Le choix de l'Afrique : les combats d'une pionnière de l'histoire africaine

Recension rédigée par Jean Nemo


On ne fera point le reproche à un membre de l’ASOM, qui ne l’ignore évidemment pas, d’ignorer le rôle qu’a pu jouer cette auteure dans la connaissance de l’histoire de l’Afrique.

Outre les nombreuses décorations françaises et étrangères qu’elle a reçues, l’histoire de la colonisation et de la femme africaine dans le contexte colonial (avant et après) n’a pas cédé aux modes.

Elle a travaillé essentiellement à Paris (pour être sur la fin de carrière, à Paris-Diderot), elle publie à plus de quatre-vingts ans ce que l’on ne saurait considérer que comme un « testament ». Ou plutôt des « Mémoires », au sens propre du mot.

La quatrième de couverture commence agressivement par un reproche à l’ex président Sarkozy qui, en 2007, déclarait à Dakar : « Le drame de l’Afrique, c’est que l’homme africain n’est pas assez rentré dans l’histoire », traduisant une contre-vérité.

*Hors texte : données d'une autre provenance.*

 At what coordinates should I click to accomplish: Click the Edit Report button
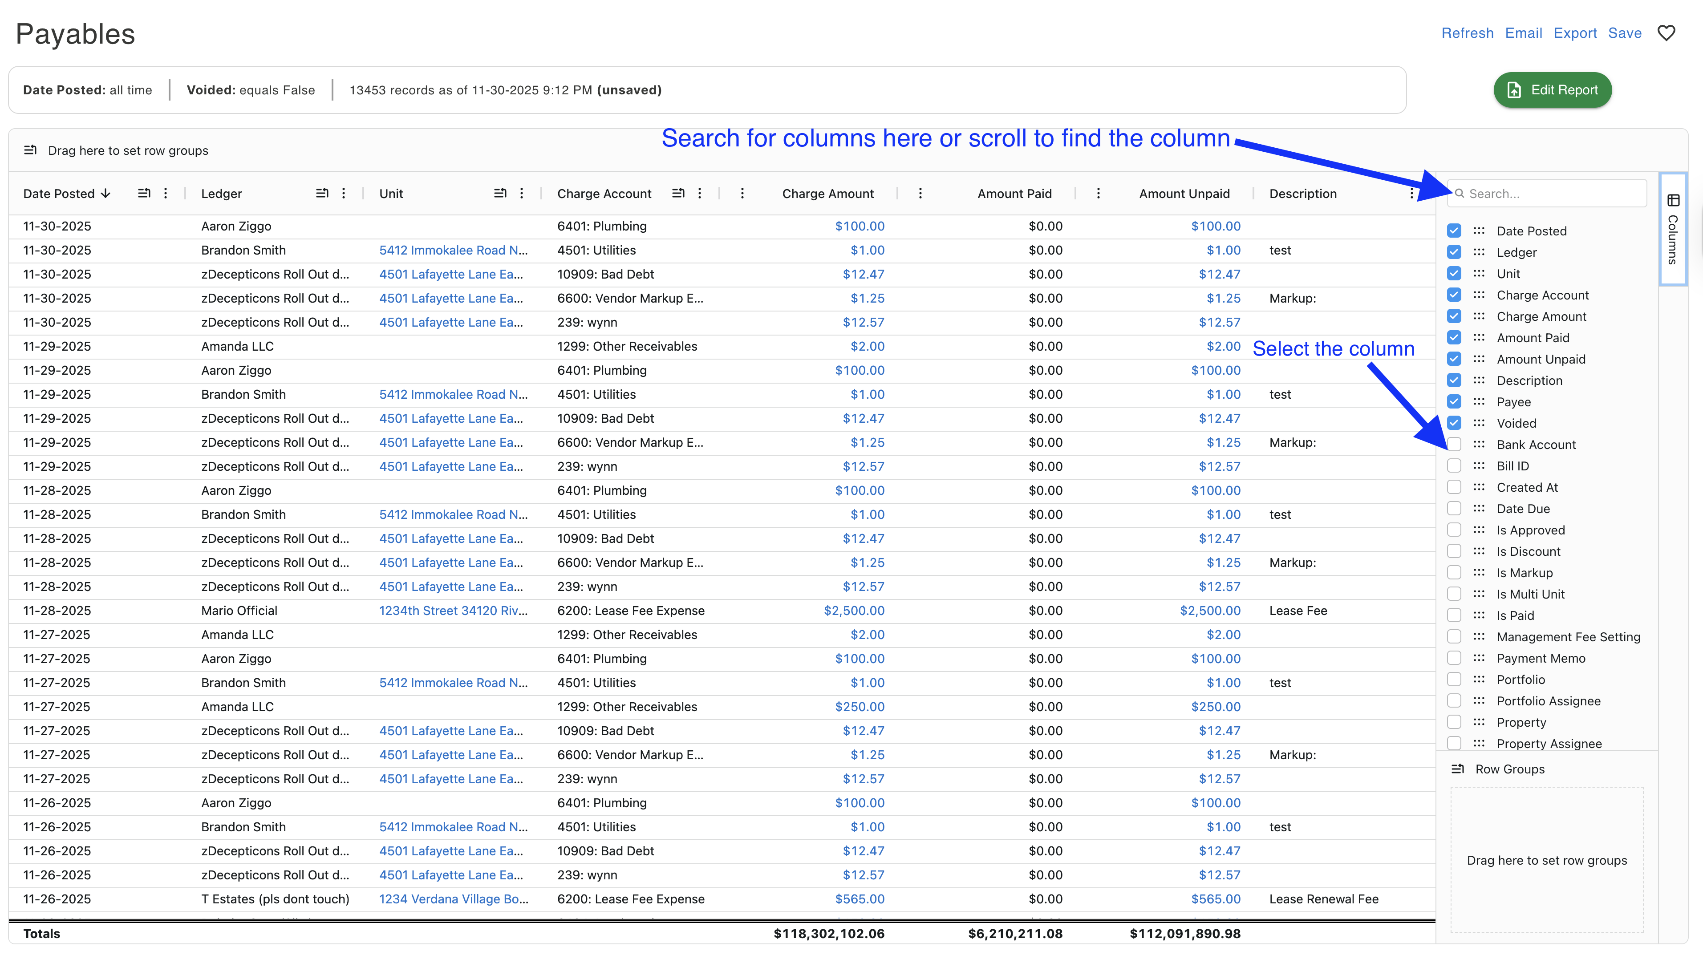pyautogui.click(x=1552, y=90)
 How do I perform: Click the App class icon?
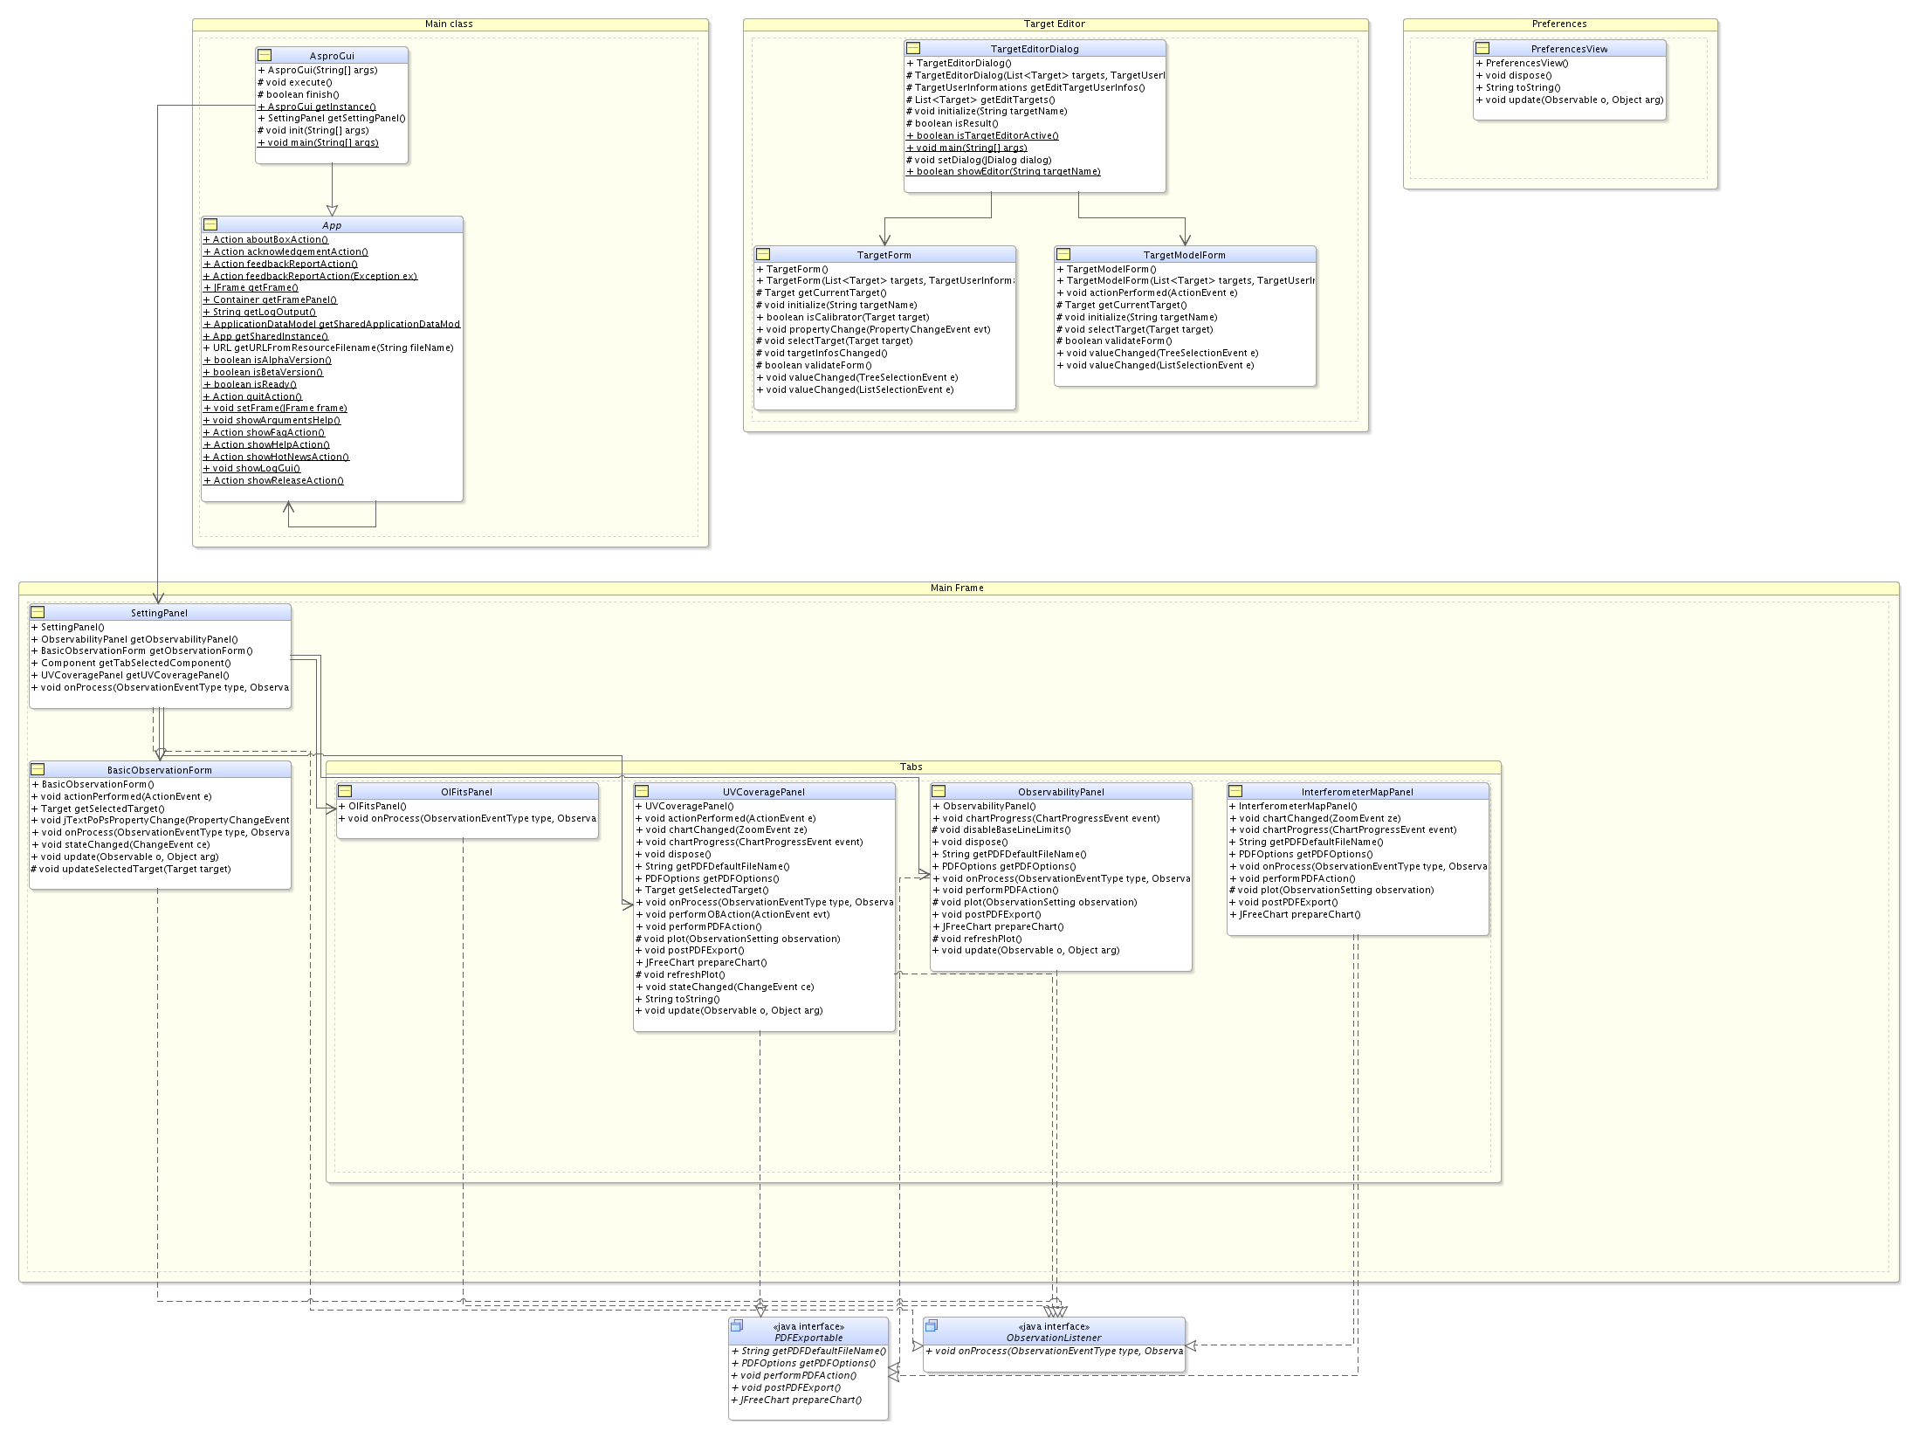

Revanche de la spécialiste sur les « Bandar-logs ». 

Trêve de plaisanterie, revenons à ce livre de souvenirs. Car sur le plan intellectuel et universitaire, elle n’a plus rien à démontrer. Sauf des « mémoires » personnelles, où l’on découvre que sa famille maternelle fut de la « haute » juiverie, ce mot étant à prendre avec des pincettes. Comment une fillette telle que Catherine Coquery, après sa naissance, fut-elle amenée à être une spécialiste universitaire reconnue de l’Afrique ?

Tel est l’objet de ces « Mémoires », que le lecteur prendra grand intérêt à au moins parcourir. C’est au moins le cas du recenseur d’à peu près le même âge que l’auteure ici commentée, et qui connut, par des voies différentes, bien des évènements, bien des auteurs cités, non des moindres, et naturellement dans un Hoggar lointain, les affres du terrain. Et des mésaventures enfin, que je ne résiste pas à raconter.

Un jour, entre Noël et le jour de l’An, en permission vers ma famille, je me dirigeais vers une lointaine banlieue d’Alger, déjà vêtu en civil, où l’on m’avait recommandé un bon restaurant. Je fus abordé par un jeune homme qui me proposa de m’emmener au bordel, et devant ma surprise indignée, s’inclina poliment en me priant de l’excuser. L’assistance composée de badauds banlieusards arabes ou kabyles s’esclaffa car le garçon parsemait, sous une apparence respectueuse, des injures innommables. Je lui répondis en arabe que je connaissais bien, le même genre d’injure. Les badauds rieurs furent nombreux à changer de camp. Le plaisantin sauva la face en s’exclamant en bon français « il parle comme un nègre ». Mon usage de l’arabe que j’avais appris dans des lieux convenables et dédiés y était sans doute perturbé par ma fréquentation des campements touareg et autres rares centres de culture du Hoggar.

Trêve de plaisanterie enfin. Revenons aux choses sérieuses, l’ouvrage sous revue mérite mieux que des anecdotes puisées dans des souvenirs personnels du recenseur.

Dans son introduction, l’auteure explique pourquoi, jeune historienne, elle a « choisi l’histoire de l’Afrique ». Elle conclut cette introduction par le paragraphe suivant :

« Cela me permet, en conclusion, de tenter un point sur ce temps relativement long de l’histoire africaine de langue française qui est loin de se limiter à l’héritage dont je fais état ici ».

Suivent trois parties : « De l’enfance clandestine au choix de l’Afrique (1940-1960) » - « L’Afrique et les années 68 » - « L’ouverture sur le monde ».

Ainsi reliées, avec des titres parleurs, aux mondes contemporains, surtout dans leurs luttes essentiellement universitaires, contre le racisme. D’où le sens profond de l’ouvrage, rappelé plus haut, des « mémoires » parlantes.

On admettra, en particulier, que le rappel de l’ascendance juive de cette auteure justifie le « Choix de l’Afrique ».